|I did not accidentally buy these pansies.|
Certainly garden center owners and other retailers aren't talking about these accidents. In fact, there is evidence that they may actually be encouraging these accidents.
I am, of course, talking about the accidental purchase of plants, along with seeds, bulbs, tools, and even old gardening books, that every gardener experiences at least once, if not dozens of times, in their lives.
As with most accidents, we don't expect them to happen. We wake up on a pretty spring day and decide to skip on down to the local garden center, whistling a happy tune, to buy some onion sets to plant in the vegetable garden. Then, without warning, there is a display of the prettiest violas we've ever seen blocking our path to the cashier. We stop. We slow down. We know we have entered a danger zone. We try to be careful, alert, cautious. We try to think and not just react. But the accident happens anyway.
Yes, we accidentally buy the violas.
Sometimes it is just a little accident, and we buy just one or two violas. Or other times it is a big accident and we are forced to go get a cart and accidentally buy one or two or three flats of violas.
Once we get home, we may try to hide the accidental purchase from others, like a person who accidentally twists their ankle and tries not to limp. Or we deny it was an accident, telling everyone that we actually intended to buy all those violas, even though we already had violas everywhere in the garden.
We have these accidents over and over again. Yet no one is talking about them, writing about them, or doing one darn thing to prevent them. I've observed them for myself among a wide range of gardeners from coast to coast, including Leslie,who has had many accidents with succulents; Dee, who can trip over a rose or daylily without warning; Gail,who has had more than one fall over wildflowers; Frances, who has many paper cuts on books by Piet Oudolf; Layanee, who lately has had accidents related to fairy gardens for her granddaughter; Cindy, who has had accidents involving metal garden art both at the garden center and in her own garden;, Kathy, who has tripped on more than one colchicum bulb; and Mary Ann who almost needs a bodyguard to help her avoid accidents at her local garden center.

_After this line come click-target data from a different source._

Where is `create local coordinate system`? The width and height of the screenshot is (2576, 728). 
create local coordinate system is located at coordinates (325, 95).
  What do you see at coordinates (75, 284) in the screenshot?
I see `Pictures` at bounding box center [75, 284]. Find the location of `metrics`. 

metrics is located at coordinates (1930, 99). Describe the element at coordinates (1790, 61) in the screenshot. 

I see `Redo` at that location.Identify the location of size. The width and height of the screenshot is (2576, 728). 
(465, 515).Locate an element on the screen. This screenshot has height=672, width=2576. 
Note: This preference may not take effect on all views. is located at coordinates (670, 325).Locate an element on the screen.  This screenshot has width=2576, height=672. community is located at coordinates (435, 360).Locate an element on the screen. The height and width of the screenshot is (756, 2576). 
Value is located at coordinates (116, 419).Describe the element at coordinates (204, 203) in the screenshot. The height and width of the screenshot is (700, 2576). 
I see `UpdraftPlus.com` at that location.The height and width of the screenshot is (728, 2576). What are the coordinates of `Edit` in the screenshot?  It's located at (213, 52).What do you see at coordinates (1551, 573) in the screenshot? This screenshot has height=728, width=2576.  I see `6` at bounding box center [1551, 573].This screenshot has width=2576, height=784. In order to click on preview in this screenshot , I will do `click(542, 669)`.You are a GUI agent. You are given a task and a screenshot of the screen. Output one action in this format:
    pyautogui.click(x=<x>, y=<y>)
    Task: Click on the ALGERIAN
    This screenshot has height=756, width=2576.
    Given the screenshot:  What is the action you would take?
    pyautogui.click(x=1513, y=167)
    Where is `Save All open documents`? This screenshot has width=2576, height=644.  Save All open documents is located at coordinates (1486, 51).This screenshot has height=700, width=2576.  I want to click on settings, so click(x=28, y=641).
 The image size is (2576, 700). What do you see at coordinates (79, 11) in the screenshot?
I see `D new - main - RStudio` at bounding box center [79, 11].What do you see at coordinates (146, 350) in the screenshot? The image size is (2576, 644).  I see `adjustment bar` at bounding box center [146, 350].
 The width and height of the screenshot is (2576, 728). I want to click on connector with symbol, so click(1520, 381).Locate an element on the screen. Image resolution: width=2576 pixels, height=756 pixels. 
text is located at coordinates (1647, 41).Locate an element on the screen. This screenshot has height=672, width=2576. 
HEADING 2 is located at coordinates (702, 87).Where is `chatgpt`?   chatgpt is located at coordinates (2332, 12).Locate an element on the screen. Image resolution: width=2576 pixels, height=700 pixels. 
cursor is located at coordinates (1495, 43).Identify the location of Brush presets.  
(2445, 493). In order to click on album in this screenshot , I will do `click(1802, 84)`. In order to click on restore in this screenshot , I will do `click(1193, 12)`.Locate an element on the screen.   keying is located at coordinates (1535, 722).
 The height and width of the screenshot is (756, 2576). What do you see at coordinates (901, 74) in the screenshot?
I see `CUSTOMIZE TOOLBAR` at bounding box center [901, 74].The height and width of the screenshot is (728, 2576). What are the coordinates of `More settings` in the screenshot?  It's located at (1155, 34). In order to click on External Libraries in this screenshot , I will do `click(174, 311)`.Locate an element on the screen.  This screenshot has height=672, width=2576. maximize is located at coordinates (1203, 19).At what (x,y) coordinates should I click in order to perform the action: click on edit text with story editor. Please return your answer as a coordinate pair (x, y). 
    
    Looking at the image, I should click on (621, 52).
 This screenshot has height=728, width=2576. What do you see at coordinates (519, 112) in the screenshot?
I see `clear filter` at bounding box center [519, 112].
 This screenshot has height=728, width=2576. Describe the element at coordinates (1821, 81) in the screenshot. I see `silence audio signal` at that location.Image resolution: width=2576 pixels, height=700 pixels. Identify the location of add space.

I myself will admit to accidents involving plants, seeds, bulbs, gardening tools, especially hoes, and old gardening books.
Most gardeners recover quickly from these accidents, which is good, based on the number of such accidents that happen. But we never learn to be careful. It is never safe. Conspiracy theorists think that those doing the selling of plants, seeds, old gardening books, new gardening books, gardening tools, bulbs, pots, greenhouses, etc. are actually looking for new ways to make these accidents continue to happen.
Plants are arriving daily in the garden centers as Spring arrives. Fellow gardeners, please be careful. Accidents can and will happen. Learn to recover quickly, and be ready for the next one.